Zerstörung und Erneuerung
In seiner Serie «Polish Village», die 1971 bis 1974 entstand, untersucht Stella die im Holocaust zerstörten Holzsynagogen Osteuropas. Jedes Werk dieser Serie trägt den Namen jenes polnischen Dorfes, in dem sich die entsprechende Synagoge befand. So ist «Jeziory» nach dem in der Nähe der westpolnischen Stadt Posen liegenden Dorf Jeziory benannt. Dort befand sich eine im Holocaust zerstörte hölzerne Synagoge, die Stella zu seinem Werk inspirierte.
In «Jeziory» verzichtet Stella auf die Unterscheidung zwischen dem Bild an sich und seinem Medium, welches aus Bruchstücken verschiedener Farben und Formen besteht. Diese bilden gemeinsam eine Betrachtungseinheit. Es bleibt daher im Ermessen des Betrachters zu beurteilen, ob es sich um ein zweidimensionales Bild oder ein plastisch abgehobenes Relief handelt. Das Zusammenspiel der vielfältigen Farben und der abstrakten Geometrie erscheint zuerst chaotisch und verwirrend, schafft aber gleichzeitig eine gewisse Ordnung und Regeln. In den durcheinander gesteckten geometrischen Bruchteilen sieht man einerseits Zerstörung, die intuitiv auf den Holocaust verweisen könnte. Andererseits kann man darin aber auch einen Prozess von Erneuerung sehen. Das aus den Bruchteilen entstandene Objekt entwickelt eine neue Struktur.

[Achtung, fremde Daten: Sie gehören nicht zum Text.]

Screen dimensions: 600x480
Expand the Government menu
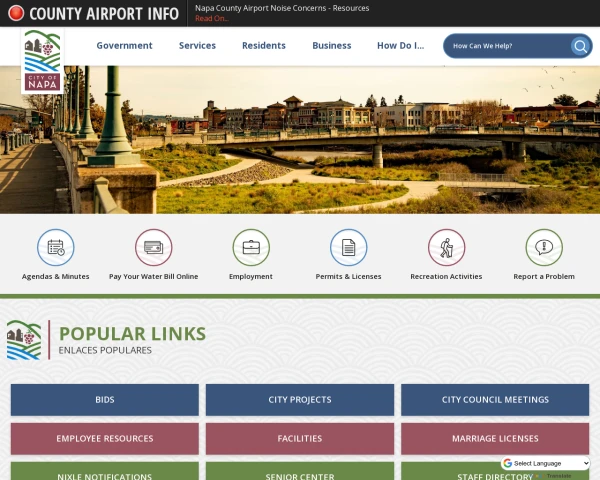[124, 46]
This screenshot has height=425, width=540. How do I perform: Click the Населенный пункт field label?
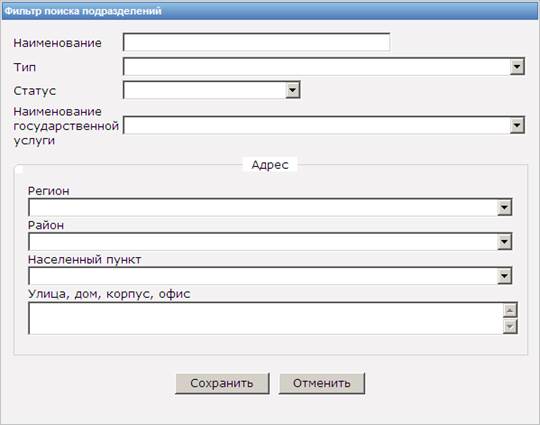pos(85,259)
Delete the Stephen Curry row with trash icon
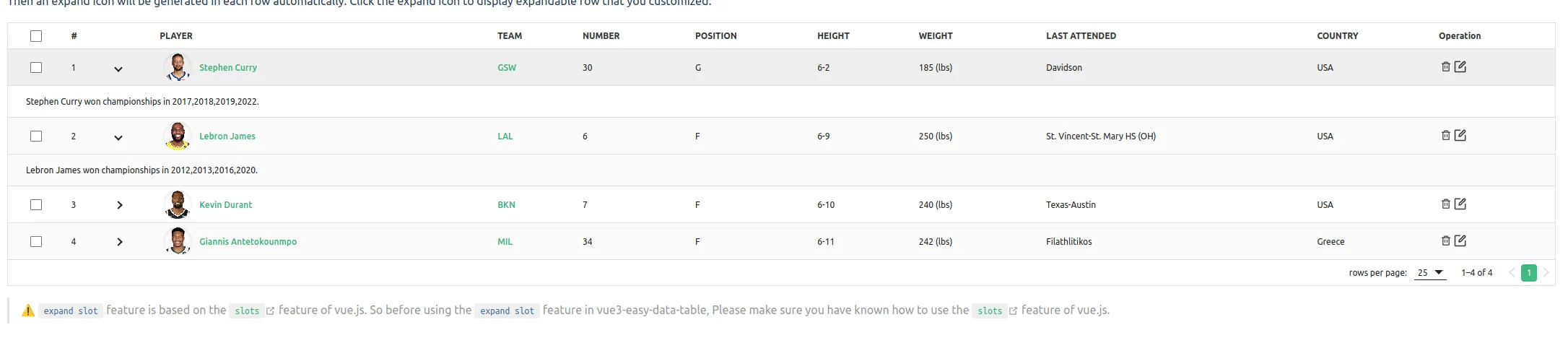Image resolution: width=1568 pixels, height=343 pixels. click(x=1445, y=67)
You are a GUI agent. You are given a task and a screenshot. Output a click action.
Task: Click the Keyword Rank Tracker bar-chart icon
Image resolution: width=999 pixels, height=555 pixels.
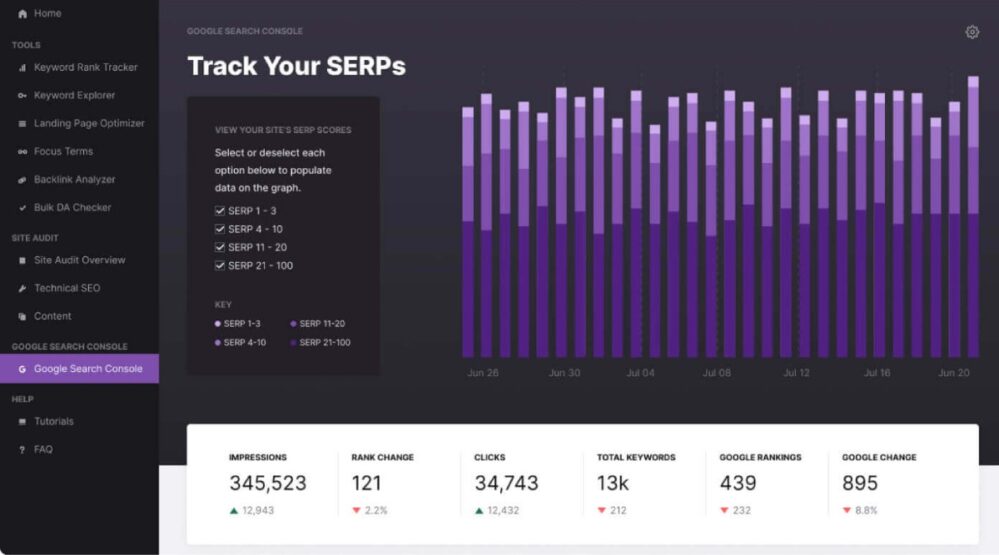click(x=22, y=68)
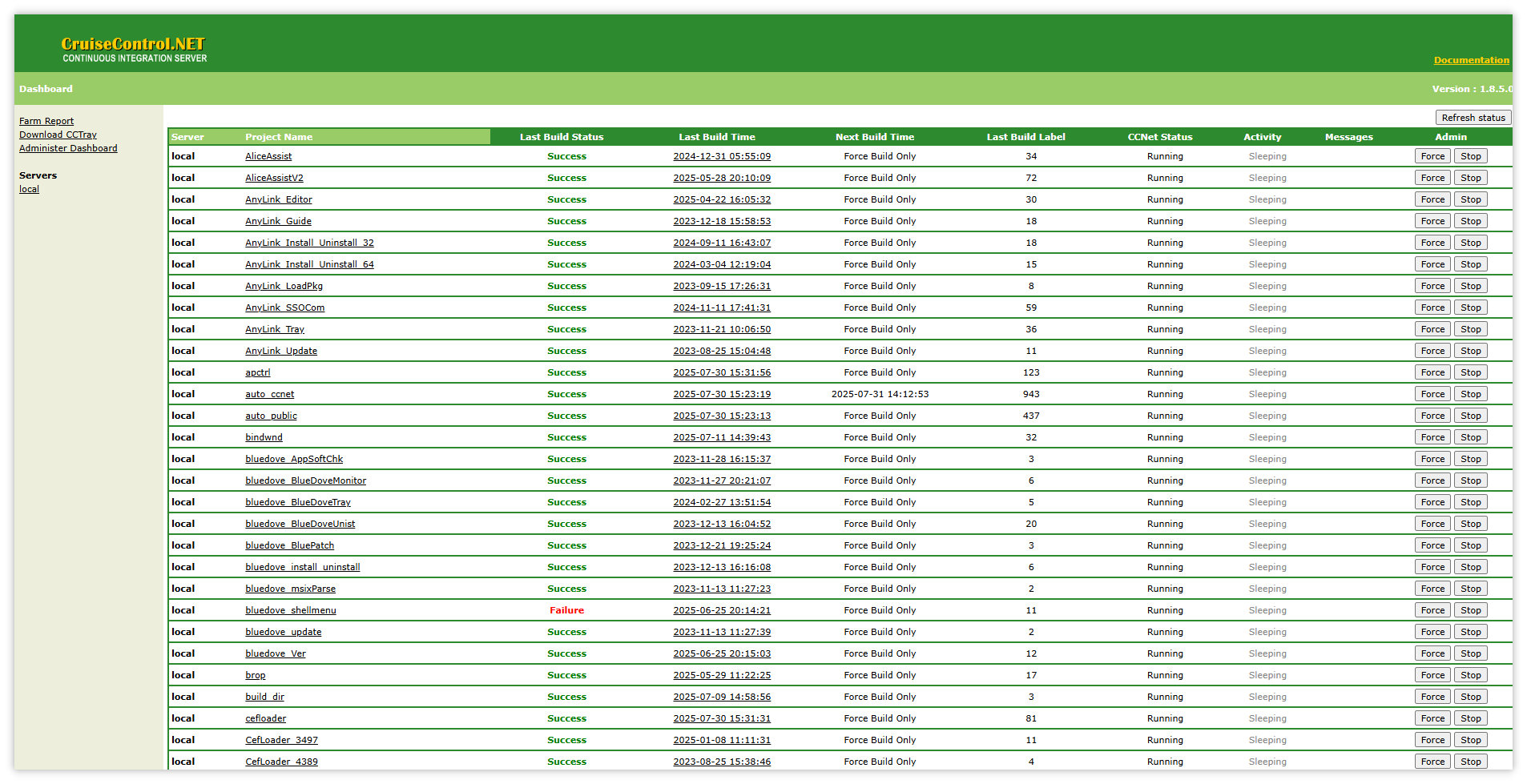Force build for AliceAssist project
Image resolution: width=1527 pixels, height=784 pixels.
1432,156
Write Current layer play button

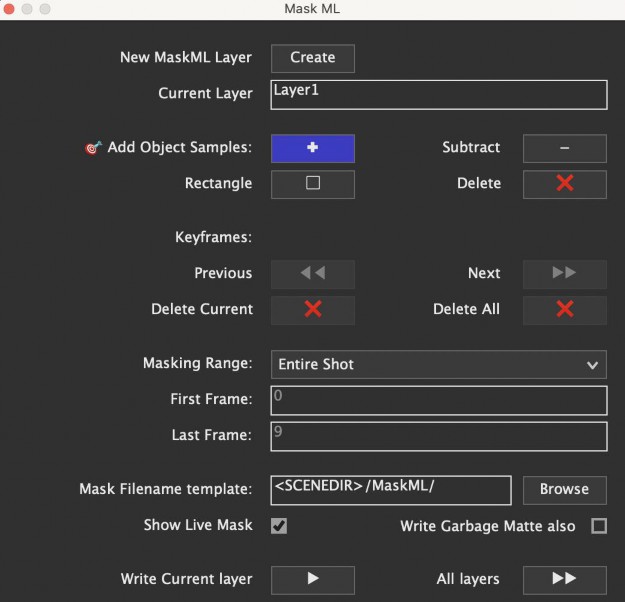pyautogui.click(x=312, y=579)
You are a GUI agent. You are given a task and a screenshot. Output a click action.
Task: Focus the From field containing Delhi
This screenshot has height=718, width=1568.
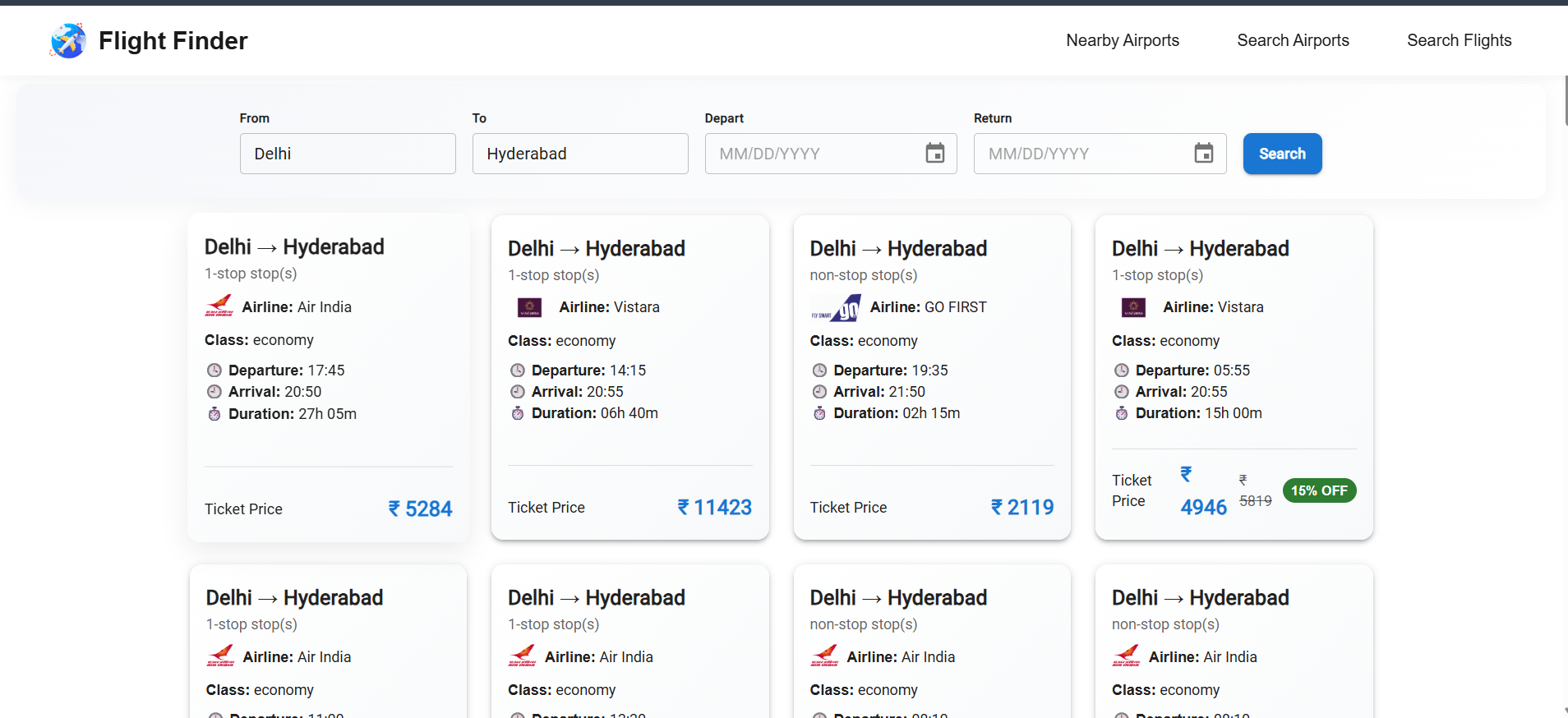(348, 154)
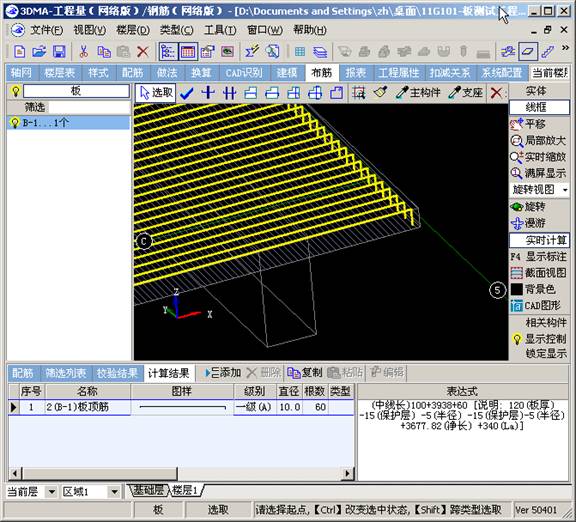Screen dimensions: 576x522
Task: Click the blue checkmark confirm icon
Action: 187,93
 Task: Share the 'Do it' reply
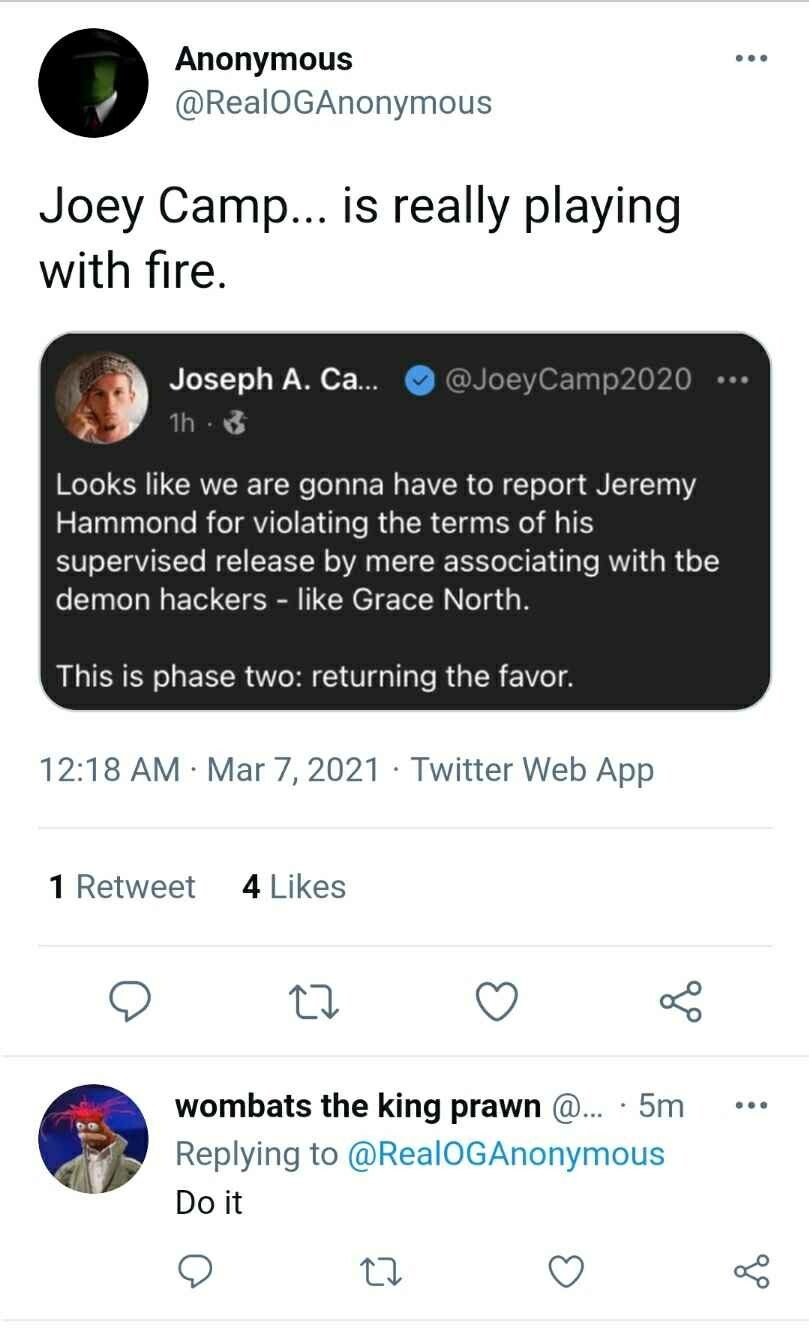tap(751, 1271)
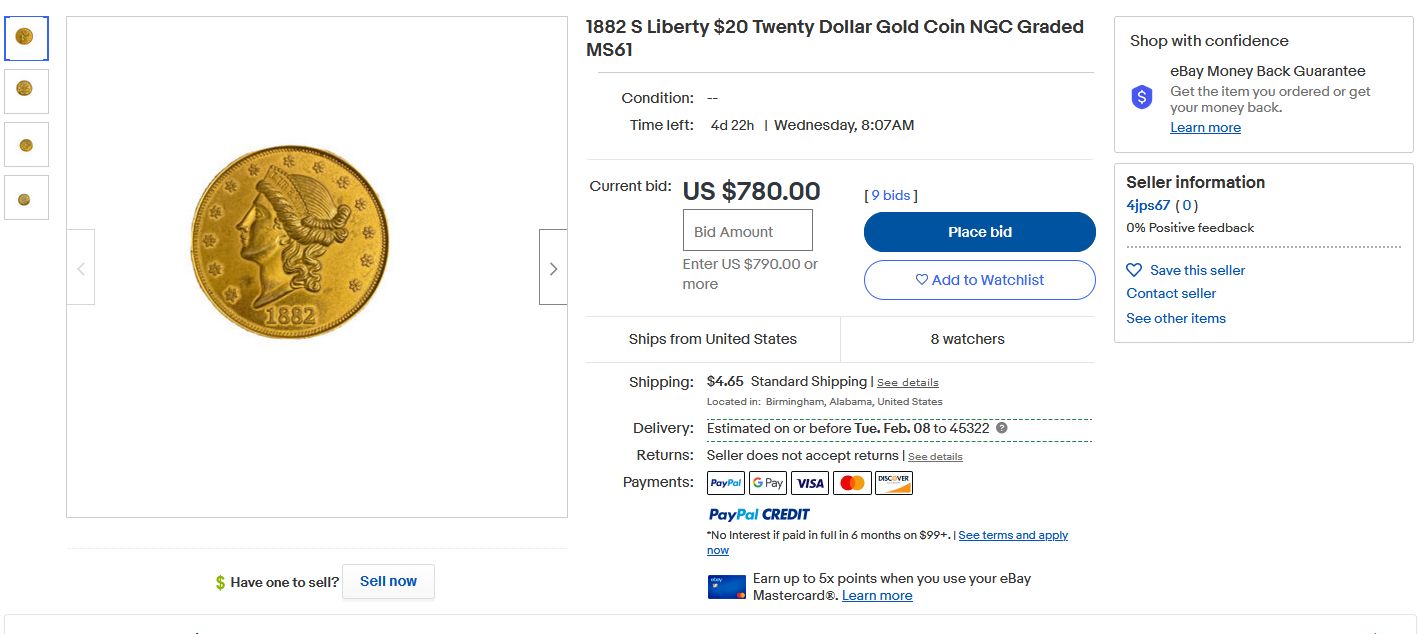This screenshot has height=634, width=1418.
Task: Show next coin image with right arrow
Action: (553, 268)
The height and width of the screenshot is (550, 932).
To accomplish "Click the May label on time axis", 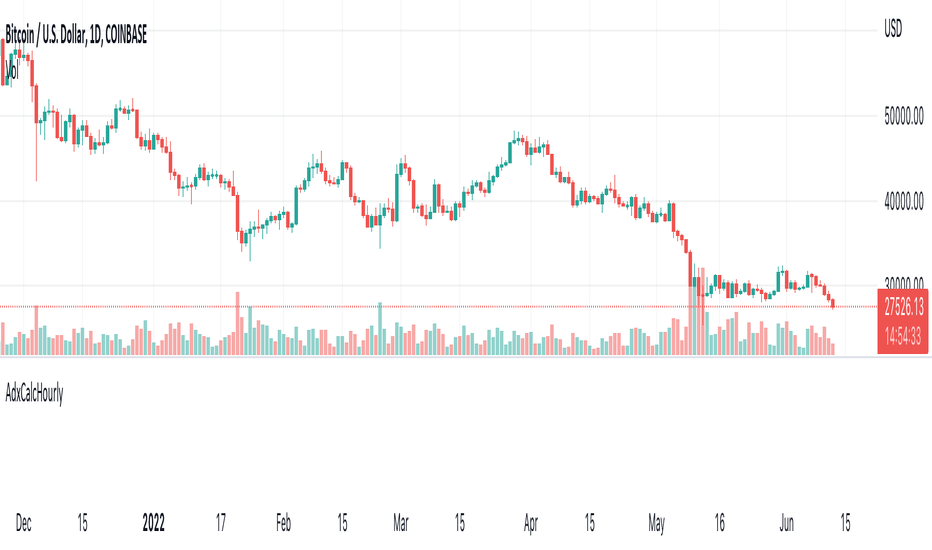I will click(656, 523).

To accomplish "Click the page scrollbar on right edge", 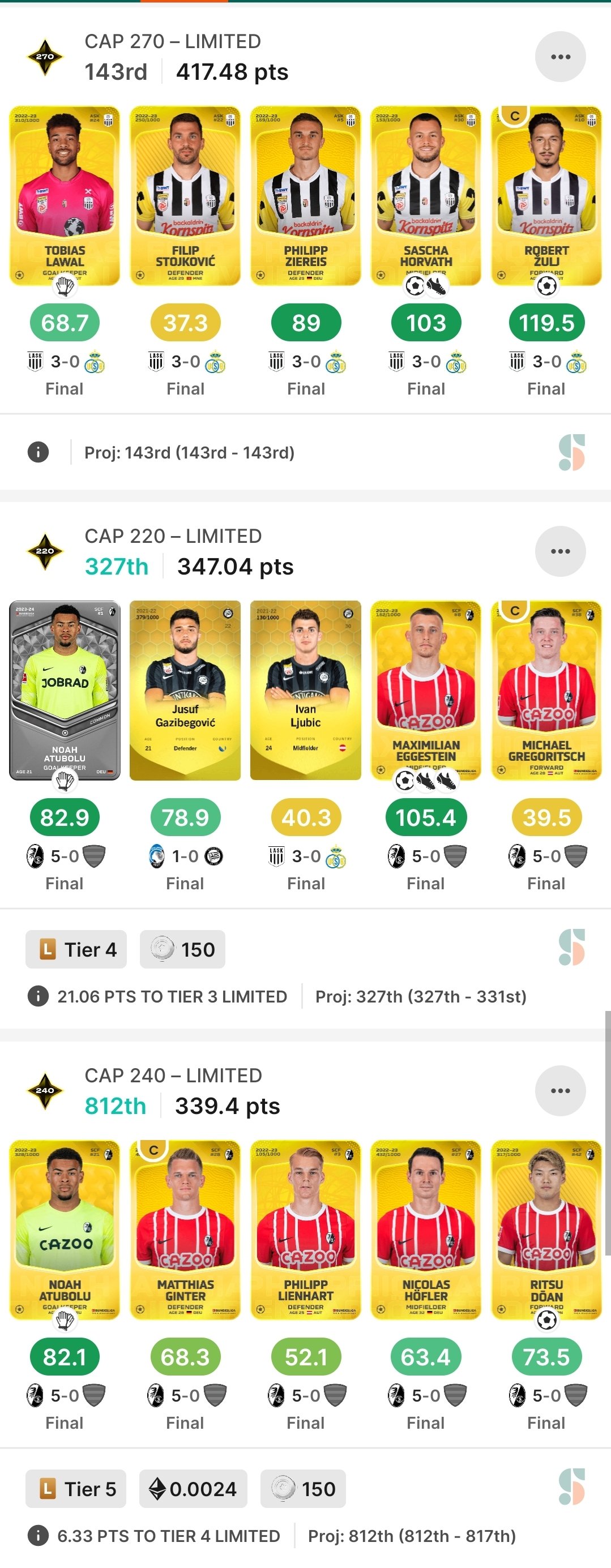I will (x=608, y=1132).
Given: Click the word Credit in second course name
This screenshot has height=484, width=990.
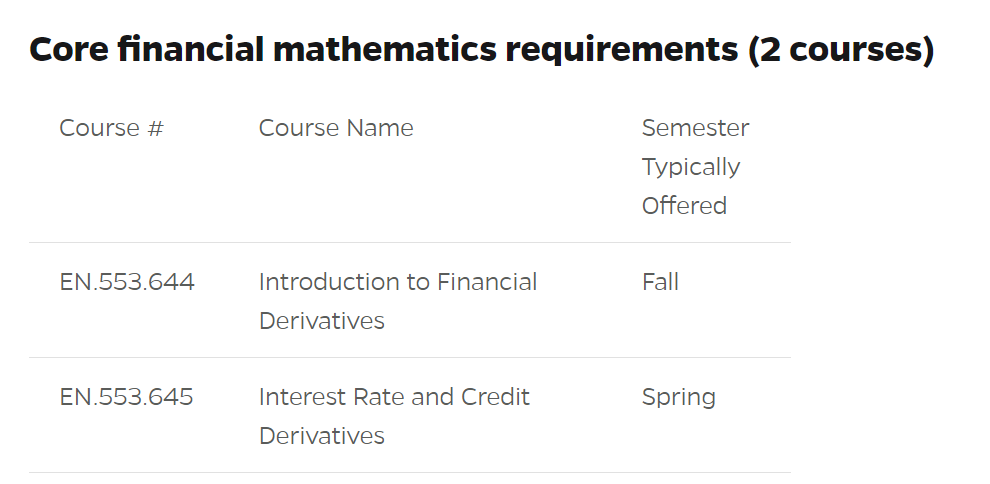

Sinnbild der jüdischen Erfahrung
In diesem Sinne ist «Jeziory» symbolisch für die jüdische Lebenserfahrung. Einerseits hatten die Juden – zumindest bis zur Staatsgründung Israels – keine feste Heimat. Das Jüdischsein musste sich durch Ausgrenzung, Verfolgung und Verluste immer wieder neu erfinden. Trotzdem entwickelte sich genau durch diese einzigartige Lebenserfahrung die moderne jüdische Identität, mit all ihren Widersprüchlichkeiten. Die stetige Neuerfindung und Selbstbestimmung, die auch in «Jeziory» ausgedrückt wird, bezeichnet auch das jüdische Leben in Zeiten globaler Zeitenwende und globaler Herausforderungen. Das mag für Juden selbstverständlich sein, doch Stella war kein Jude. Es ist daher umso erstaunlicher, wie er die jüdische Vergangenheit und Gegenwart in einer so nuancierten Weise begriffen und diese durch «Jeziory» und die anderen «Polish Village»-Werke vermittelt hat. Vielleicht ist dies der erzählende Sinn, den Stella in «Jeziory» bezweckte.